The title of today's post is not a ploy to get you humming the obnoxious song "Hollaback Girl" by Gwen Stefani (why is it that she feels the need to spell banana about 20 times) nor am I searching for a reason to don my high school cheerleader uniform (much to the chagrin of my husband).

Instead I've used the clever banana spelling in hopes you won't be scared by the word "vegan" in the title...I promise this is the most delicious banana bread you will eat.

The below recipe is written to be used in a bundt pan, because with three kids I need to have plenty of this around, but if you need to make a loaf version please cut the recipe in half.

Vegan Banana Bread
3 c unbleached all purpose flour
1/2 tsp baking soda
3 tsp baking powder
3/4 tsp cinnamon
2 flax eggs
3 large (4 medium) bananas
1 1/2 c sugar
1/2 c oil (or 1/4 c oil & 1/4 c unsweetened applesauce)
1/4 c brown sugar
2 tbsp Earth Balance
1/4 c quick oats

Preheat your oven to 350 and grease your bundt pan.

You will need to make your flax eggs first as it needs a couple of minutes to thicken.

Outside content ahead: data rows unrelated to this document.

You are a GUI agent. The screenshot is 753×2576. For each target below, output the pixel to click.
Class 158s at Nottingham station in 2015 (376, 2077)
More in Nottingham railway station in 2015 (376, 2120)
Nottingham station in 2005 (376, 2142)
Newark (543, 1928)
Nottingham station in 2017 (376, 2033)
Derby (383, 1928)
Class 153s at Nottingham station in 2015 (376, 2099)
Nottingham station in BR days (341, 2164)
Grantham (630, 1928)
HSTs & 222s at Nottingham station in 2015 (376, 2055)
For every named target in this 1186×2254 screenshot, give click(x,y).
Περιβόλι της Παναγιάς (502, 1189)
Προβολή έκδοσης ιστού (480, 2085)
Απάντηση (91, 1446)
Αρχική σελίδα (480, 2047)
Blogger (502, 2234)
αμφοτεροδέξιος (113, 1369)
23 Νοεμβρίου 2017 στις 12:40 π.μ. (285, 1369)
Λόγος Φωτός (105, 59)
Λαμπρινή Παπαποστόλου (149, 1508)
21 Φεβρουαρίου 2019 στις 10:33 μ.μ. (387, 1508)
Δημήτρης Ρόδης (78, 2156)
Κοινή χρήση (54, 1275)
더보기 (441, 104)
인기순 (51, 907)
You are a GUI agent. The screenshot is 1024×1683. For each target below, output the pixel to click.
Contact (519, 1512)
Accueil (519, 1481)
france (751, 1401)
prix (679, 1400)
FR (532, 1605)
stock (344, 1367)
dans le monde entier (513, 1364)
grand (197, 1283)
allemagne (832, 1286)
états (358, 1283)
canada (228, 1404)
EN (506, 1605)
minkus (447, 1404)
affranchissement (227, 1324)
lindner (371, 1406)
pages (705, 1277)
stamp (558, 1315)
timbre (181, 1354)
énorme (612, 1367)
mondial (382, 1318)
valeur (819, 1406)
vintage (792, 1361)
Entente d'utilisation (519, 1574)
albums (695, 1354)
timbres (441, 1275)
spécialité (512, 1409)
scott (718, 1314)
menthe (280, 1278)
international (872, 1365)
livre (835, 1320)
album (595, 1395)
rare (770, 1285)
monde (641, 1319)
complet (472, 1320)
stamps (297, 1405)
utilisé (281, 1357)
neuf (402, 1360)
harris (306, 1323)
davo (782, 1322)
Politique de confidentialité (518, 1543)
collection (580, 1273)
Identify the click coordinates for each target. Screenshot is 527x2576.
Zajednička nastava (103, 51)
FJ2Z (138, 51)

To make the eggs combine 2 tbsp ground flax seed with 6 tbsp water.


Whisk together until flax and water are combined, then set aside.


Peel your bananas, break them into 3 to 4 pieces, and place in a large bowl.


On top of that place your flour, baking soda, baking powder, cinnamon, and oil.


To combine the ingredients I prefer to use a potato mashed to mash the bananas while also combining everything, a multi tasking (plus less dishes to wash) .


Before everything is completely incorporated add in your flax eggs, and mix them in.







Melt the Earth Balance and combine it with your brown sugar.


Drizzle your brown sugar syrup in top of bundt pan and then sprinkle with oats.




Pour your batter on top and then place in oven.


You will need bake for 60 minutes


Once baking is complete allow cake to cool for 10 minutes before turning it out onto a plate.


Once cool cut and enjoy...who are we kidding there will no waiting for this to cool.